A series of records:
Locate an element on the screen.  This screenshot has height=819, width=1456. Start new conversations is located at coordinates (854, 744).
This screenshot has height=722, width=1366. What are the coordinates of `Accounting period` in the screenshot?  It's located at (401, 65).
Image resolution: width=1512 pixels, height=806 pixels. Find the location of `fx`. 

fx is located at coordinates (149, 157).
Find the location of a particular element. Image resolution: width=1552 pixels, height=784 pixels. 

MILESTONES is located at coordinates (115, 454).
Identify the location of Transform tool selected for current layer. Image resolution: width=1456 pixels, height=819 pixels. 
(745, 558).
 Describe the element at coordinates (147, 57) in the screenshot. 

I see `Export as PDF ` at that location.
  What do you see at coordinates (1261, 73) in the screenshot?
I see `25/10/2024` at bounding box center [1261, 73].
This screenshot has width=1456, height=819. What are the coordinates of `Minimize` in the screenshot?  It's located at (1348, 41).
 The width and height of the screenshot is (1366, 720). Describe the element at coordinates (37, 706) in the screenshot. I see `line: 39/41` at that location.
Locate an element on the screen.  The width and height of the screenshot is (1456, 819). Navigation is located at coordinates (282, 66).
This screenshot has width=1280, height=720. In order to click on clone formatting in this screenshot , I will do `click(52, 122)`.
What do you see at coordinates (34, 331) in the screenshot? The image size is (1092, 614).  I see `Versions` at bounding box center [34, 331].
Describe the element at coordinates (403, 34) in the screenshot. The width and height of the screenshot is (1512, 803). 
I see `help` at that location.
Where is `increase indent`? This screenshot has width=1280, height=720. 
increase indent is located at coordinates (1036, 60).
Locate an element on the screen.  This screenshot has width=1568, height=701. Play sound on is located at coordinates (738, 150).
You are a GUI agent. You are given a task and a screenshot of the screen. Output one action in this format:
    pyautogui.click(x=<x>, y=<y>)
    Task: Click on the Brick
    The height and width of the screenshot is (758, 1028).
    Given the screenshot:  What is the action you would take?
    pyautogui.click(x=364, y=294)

- [WHAT TO PRODUCE]
Duplicate the lines from the very first one through the line containing "(745, 558).", both ends included, without changing anything.

- [TASK RESPONSE]
Locate an element on the screen.  This screenshot has height=819, width=1456. Start new conversations is located at coordinates (854, 744).
This screenshot has height=722, width=1366. What are the coordinates of `Accounting period` in the screenshot?  It's located at (401, 65).
Image resolution: width=1512 pixels, height=806 pixels. Find the location of `fx`. 

fx is located at coordinates (149, 157).
Find the location of a particular element. Image resolution: width=1552 pixels, height=784 pixels. 

MILESTONES is located at coordinates (115, 454).
Identify the location of Transform tool selected for current layer. Image resolution: width=1456 pixels, height=819 pixels. 
(745, 558).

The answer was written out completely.